July 03, 2005

I've received a lot of response about last month's post describing the strong correlation between the appreciation in the value of homes and voter behavior in the last election (which we will henceforth call "The Sailer Effect", after the conservative blogger who independently discovered the same phenomenum last December), thanks to Mickey Kaus (with some assistance from James Taranto, who helpfully pointed out to the world that "correllation" is not only not causation, it's not correlation either, and Mark Kleiman).

There seems to be some confusion about what the housing figures cited in my chart reflect. The numbers, based on the Housing Price Index put out by the Office of Federal Housing Enterprise Oversight, measure the amount single-family homes have appreciated in value, not the average price of a home. If my reading of the methodology used is correct, the numbers I cited were based on homes that existed in 1980, and have been sold at least twice since then. Also, multi-unit properties, such as condominiums and duplexes (duplexi?), are not counted in the survey.

The explanations I've seen for the Sailer Effect are quite interesting. They include population density, immigration levels, higher birthrates in Red States, the preponderence of college towns and dual-income families in Blue States, and the positive effect rigorous zoning, labor, and planning laws have in creating wealth for homeowners. One commenter even linked the correlation to abortion.

There is probably truth to each of the explanations, but what really intrigued me about the Sailer Effect was that it was a long-term phenomenum. Both 1980 and 2004 featured Republican victories across the board, but if you look at the states that Carter either won that year or came close, for the most part you are seeing a different collection of states than those that went for Kerry last year. Even though Carter lost big, he still carried two states (Georgia and West Virginia) that went for Bush last time, and ran relatively well in most of the South. With the exception of Florida, every Southern state is in the lower half of the chart. On the other hand, a number of states that Reagan carried easily that year, such as California, Michigan and Illinois, as well as small states like New Hampshire, are now in the Blue column. And each of those states is in the top half; in fact, generally speaking, the greater the increase, the larger Kerry's margin was (and vice versa).

Moreover, the shifting political allegiances of West Virginia and New Hampshire at the Presidential level call into question the view that it is liberal policies that cause housing scarcity, which in turn drives up home values. West Virginia, although it has become an increasingly safe Red State, has been controlled at the state level by Democrats for the most part since the 1930's, and it has a well-deserved reputation for having an activist, pro-labor government. New Hampshire, on the other hand, remains a Republican state down-ticket, and its policies at the state level are notoriously conservative.
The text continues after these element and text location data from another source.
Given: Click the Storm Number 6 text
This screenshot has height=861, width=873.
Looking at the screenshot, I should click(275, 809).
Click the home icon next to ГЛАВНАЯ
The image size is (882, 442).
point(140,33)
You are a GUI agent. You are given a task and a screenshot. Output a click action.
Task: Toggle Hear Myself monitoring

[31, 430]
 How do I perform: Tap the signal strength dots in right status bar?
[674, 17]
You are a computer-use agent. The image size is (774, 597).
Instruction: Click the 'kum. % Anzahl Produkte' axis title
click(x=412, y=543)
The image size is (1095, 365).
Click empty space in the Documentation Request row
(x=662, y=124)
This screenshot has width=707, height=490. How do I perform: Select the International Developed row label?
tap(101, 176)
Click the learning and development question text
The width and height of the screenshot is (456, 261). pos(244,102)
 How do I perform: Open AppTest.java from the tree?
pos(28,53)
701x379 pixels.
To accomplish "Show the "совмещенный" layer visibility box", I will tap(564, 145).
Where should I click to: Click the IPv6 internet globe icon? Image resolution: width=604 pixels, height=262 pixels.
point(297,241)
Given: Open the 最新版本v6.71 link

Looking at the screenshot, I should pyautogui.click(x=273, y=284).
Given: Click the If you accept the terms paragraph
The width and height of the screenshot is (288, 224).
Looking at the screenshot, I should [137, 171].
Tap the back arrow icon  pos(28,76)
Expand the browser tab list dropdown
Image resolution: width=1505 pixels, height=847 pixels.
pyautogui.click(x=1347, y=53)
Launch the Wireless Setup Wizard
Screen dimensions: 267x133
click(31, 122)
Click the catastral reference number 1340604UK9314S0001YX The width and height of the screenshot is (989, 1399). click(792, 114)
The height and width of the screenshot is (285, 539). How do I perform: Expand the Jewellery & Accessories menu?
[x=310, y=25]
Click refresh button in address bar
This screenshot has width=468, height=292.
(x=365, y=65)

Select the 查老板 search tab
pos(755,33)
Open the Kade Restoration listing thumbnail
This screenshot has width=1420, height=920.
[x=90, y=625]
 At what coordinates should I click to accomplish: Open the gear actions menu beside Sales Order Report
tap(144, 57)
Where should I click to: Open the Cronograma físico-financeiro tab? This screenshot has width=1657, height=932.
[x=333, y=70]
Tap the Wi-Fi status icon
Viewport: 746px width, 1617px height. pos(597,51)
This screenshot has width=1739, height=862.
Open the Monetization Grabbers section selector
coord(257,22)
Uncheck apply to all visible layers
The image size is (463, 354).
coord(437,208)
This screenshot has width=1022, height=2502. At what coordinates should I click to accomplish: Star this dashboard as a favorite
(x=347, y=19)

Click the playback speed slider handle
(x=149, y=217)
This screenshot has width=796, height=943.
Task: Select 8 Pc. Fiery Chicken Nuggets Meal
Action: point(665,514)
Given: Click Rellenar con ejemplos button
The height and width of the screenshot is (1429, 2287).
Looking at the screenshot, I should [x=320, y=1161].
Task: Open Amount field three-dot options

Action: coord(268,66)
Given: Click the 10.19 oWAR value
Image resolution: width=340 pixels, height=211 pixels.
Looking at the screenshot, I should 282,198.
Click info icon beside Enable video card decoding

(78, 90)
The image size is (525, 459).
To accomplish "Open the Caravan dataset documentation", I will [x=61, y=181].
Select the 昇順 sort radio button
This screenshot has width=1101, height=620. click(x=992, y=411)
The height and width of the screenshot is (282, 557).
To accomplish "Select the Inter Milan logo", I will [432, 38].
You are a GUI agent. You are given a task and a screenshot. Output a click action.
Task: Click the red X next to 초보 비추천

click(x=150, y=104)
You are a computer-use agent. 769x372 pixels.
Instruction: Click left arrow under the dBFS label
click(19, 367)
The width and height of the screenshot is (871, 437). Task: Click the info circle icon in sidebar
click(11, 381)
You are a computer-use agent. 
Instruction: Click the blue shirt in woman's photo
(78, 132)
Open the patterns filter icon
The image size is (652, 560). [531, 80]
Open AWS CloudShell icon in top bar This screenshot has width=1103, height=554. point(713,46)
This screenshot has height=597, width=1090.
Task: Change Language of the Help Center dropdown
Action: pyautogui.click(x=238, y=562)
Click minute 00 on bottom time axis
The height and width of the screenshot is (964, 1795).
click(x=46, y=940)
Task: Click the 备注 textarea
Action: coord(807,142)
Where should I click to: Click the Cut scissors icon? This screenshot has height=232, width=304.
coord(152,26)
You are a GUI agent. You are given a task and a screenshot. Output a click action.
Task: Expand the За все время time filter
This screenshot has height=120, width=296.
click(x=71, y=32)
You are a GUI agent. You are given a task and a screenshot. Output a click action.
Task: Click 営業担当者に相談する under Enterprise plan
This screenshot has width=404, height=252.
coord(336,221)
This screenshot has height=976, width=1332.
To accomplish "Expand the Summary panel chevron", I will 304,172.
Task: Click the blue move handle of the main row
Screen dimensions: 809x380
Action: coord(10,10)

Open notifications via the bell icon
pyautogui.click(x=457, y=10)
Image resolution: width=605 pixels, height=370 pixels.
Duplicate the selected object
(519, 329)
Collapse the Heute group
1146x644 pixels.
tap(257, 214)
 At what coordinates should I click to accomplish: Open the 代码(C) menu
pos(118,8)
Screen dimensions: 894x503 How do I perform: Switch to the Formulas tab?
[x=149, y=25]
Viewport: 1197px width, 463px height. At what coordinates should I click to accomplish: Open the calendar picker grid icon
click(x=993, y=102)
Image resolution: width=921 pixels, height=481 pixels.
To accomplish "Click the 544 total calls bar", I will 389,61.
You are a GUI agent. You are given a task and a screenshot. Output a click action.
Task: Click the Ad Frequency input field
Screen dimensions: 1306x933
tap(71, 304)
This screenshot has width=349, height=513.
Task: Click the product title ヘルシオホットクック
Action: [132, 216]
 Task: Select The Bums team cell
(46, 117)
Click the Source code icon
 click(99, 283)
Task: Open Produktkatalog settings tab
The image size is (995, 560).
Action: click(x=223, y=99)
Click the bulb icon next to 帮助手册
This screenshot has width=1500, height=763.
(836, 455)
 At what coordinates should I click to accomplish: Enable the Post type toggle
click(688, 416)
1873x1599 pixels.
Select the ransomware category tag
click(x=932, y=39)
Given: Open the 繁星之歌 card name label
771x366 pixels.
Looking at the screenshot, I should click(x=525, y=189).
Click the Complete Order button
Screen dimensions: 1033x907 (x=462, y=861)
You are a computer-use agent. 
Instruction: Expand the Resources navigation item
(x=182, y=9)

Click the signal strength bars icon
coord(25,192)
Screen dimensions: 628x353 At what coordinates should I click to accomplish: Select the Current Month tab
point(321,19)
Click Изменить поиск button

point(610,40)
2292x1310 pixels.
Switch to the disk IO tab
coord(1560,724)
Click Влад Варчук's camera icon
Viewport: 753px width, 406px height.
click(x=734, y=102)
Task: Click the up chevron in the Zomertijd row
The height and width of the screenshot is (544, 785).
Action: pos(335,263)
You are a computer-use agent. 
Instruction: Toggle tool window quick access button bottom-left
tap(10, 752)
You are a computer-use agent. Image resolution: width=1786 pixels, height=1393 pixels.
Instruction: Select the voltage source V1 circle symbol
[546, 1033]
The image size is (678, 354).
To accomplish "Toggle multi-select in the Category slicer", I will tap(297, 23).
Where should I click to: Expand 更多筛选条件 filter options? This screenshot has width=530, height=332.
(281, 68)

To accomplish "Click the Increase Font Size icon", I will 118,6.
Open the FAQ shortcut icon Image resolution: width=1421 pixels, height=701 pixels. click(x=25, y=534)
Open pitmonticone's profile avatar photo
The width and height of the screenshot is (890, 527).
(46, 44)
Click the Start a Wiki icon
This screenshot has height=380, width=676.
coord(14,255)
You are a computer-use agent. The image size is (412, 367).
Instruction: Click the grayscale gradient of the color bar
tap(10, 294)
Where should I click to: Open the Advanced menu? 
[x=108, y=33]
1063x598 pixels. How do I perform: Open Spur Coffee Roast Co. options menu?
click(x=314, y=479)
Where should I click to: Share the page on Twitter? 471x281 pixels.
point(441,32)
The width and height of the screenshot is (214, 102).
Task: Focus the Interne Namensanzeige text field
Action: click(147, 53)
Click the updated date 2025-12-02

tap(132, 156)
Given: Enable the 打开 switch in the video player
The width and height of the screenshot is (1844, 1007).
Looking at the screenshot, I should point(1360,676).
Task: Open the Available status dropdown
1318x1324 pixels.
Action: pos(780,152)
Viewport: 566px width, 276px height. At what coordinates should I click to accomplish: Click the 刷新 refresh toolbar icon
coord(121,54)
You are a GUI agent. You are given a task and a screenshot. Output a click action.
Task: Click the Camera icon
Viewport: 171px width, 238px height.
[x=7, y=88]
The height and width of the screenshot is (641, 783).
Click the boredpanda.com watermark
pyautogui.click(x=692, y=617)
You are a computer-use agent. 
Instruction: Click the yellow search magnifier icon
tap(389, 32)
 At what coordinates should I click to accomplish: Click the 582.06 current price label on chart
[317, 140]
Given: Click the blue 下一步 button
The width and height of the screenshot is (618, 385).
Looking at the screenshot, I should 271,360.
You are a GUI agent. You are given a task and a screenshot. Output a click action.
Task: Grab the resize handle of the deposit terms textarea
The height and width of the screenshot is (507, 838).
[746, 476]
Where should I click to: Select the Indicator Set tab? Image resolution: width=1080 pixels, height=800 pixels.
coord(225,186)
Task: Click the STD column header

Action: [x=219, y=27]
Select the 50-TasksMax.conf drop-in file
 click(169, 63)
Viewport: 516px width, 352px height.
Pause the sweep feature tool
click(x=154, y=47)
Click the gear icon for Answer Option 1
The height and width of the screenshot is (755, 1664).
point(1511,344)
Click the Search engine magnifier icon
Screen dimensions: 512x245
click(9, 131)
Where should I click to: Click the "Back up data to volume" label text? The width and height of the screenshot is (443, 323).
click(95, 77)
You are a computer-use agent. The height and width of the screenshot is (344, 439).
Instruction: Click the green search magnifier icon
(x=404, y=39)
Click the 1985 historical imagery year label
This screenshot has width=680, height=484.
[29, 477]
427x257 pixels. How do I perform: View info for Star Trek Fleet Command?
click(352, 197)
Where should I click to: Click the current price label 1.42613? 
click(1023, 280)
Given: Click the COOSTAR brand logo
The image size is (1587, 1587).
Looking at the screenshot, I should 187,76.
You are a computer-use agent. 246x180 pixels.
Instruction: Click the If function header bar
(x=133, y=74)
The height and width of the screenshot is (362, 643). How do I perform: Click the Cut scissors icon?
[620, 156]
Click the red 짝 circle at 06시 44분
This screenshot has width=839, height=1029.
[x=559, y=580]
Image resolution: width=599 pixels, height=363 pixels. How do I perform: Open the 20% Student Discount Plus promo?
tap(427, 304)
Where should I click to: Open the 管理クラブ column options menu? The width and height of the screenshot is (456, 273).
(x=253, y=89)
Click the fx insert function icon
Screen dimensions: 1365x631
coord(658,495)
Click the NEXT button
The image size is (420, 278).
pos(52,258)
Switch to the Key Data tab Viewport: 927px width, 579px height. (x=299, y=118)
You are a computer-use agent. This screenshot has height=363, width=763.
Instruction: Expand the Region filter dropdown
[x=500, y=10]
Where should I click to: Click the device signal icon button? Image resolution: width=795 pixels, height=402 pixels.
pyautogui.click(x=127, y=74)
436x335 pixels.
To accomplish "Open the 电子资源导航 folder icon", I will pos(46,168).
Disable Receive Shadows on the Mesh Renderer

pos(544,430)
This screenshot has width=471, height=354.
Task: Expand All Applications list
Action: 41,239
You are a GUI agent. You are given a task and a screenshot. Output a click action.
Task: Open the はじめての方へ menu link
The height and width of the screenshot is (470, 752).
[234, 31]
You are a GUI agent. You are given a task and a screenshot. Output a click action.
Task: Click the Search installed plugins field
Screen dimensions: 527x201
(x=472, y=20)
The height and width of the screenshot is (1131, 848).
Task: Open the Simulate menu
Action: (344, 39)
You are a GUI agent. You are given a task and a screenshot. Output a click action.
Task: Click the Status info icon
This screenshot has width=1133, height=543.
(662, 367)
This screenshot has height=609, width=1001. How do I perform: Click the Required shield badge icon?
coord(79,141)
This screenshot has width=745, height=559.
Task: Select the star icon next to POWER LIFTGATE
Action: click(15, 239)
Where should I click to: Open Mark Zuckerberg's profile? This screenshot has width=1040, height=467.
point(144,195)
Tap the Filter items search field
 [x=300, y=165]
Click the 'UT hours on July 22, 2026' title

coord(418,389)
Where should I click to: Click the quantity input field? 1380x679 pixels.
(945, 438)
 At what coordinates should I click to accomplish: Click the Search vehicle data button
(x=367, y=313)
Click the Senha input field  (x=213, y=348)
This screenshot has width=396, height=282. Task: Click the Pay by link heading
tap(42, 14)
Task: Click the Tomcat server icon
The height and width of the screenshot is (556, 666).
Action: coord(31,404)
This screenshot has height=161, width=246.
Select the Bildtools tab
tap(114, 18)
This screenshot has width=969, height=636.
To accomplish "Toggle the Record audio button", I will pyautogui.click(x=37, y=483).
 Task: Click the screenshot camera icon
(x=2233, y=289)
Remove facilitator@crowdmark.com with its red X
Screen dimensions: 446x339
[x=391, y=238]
In addition, while most of the commenters assume that the rate of growth in housing prices is a bad thing, since many people are priced out of the market, it's pure nirvana if you happen to own a home. People who set up roots in a particular state by buying (and keeping) a home gain a nice little nest egg, and what the Sailer Effect shows is that homeowners who live in states that favor liberal Presidential candidates make more money out of the sale of their homes than voters in states that back conservatives. I still have not seen an explanation as to why this form of wealth-creation should be more conducive to creating a Democratic base, or why people who lack access to that in a particular state would be more likely to vote Republican.